La série a réduit la multiplication des partenaires sexuels et, surtout, le nombre d’infections à Chlamydia (une bactérie sexuellement transmissible) parmi les téléspectatrices (1,3 contre 3,1 % dans le groupe témoin), ce qui constitue un résultat rarement attesté dans la littérature consacrée au changement de comportements face au sida.
Les feuilletons à vocation éducative auraient-ils la même efficacité dans d’autres pays ou d’autres domaines ? Pour le confirmer, l’équipe DIME doit poursuivre ses recherches avant de pouvoir défendre auprès des pouvoirs publics et des partenaires au développement leur généralisation. Raison pour laquelle elle vient de lancer un nouveau programme pour étendre la recherche aux grandes plateformes de divertissement (a).
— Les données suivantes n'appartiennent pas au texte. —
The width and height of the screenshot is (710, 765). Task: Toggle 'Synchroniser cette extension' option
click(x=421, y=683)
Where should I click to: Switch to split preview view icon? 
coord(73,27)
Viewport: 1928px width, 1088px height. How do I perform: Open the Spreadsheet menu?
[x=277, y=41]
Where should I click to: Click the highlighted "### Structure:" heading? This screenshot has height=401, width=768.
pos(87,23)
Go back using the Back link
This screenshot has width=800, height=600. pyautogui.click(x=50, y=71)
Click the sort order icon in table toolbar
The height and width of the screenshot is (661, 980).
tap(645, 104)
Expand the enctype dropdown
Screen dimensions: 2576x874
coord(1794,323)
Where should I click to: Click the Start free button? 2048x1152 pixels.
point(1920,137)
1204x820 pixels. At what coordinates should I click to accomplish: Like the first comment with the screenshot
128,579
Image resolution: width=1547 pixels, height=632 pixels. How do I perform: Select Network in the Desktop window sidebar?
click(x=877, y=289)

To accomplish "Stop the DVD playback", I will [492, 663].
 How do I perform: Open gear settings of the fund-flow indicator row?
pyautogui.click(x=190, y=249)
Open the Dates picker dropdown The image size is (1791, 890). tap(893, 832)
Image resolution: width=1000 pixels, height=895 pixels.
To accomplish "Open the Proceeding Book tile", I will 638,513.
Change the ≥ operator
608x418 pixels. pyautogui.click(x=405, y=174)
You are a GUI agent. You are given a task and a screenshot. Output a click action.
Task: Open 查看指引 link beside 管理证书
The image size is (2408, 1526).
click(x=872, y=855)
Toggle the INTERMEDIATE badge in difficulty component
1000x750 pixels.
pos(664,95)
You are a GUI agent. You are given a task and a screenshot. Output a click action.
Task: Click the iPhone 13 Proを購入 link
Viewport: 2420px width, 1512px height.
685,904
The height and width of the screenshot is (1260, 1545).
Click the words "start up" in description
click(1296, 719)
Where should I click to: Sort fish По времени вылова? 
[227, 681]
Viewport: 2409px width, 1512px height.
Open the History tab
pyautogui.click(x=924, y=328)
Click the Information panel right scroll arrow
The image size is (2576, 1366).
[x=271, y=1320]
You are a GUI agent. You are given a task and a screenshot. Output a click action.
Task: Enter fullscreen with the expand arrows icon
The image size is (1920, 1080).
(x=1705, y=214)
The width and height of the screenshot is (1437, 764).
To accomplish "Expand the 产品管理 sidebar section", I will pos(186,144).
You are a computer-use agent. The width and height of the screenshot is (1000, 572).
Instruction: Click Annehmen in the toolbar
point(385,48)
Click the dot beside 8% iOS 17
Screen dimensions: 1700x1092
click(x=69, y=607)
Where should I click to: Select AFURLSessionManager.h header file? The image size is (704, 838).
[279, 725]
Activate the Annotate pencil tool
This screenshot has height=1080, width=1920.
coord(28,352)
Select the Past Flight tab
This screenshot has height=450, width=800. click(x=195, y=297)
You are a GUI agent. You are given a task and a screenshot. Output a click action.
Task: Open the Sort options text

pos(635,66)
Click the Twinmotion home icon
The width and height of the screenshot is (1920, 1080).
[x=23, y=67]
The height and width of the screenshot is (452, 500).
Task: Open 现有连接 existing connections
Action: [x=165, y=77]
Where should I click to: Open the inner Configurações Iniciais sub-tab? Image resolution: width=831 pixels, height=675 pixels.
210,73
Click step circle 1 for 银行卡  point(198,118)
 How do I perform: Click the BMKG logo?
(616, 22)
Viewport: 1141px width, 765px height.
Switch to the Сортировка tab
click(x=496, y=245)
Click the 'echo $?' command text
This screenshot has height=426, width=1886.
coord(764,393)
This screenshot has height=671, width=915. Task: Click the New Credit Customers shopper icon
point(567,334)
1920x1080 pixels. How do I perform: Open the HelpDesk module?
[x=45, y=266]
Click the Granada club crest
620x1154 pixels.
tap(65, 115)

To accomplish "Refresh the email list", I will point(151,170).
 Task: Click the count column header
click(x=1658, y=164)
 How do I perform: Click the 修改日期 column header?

Mais les conclusions de la première étude sont encourageantes quant à l’intérêt de recourir aux outils ludo-éducatifs dans les opérations de développement. Les ménages démunis et peu instruits étant de gros consommateurs de séries, l’éducation par le divertissement pourrait, pour un coût très marginal, contribuer à faire évoluer les esprits, les mentalités et, surtout, le comportement de millions d’individus autour de questions taboues comme le VIH/sida ou la violence contre les femmes mais aussi le développement en général.
Quoi qu’il en soit, on assiste aujourd’hui à la naissance d’une collaboration prometteuse entre la culture populaire et la recherche sur le développement. L’étude de la Banque mondiale ne vient-elle pas d’avoir les honneurs du Hollywood Reporter (a), la référence incontournable du show business ? Le programme Shuga de MTV arrive désormais en Afrique du Sud avec, dans le rôle principal, la compositrice, chanteuse et actrice nigériane Tiwa Savage qui incarne une DJ confrontée aux mêmes problèmes que n’importe quelle jeune femme africaine à la télé, dans la vraie vie, et partout ailleurs entre ces deux mondes.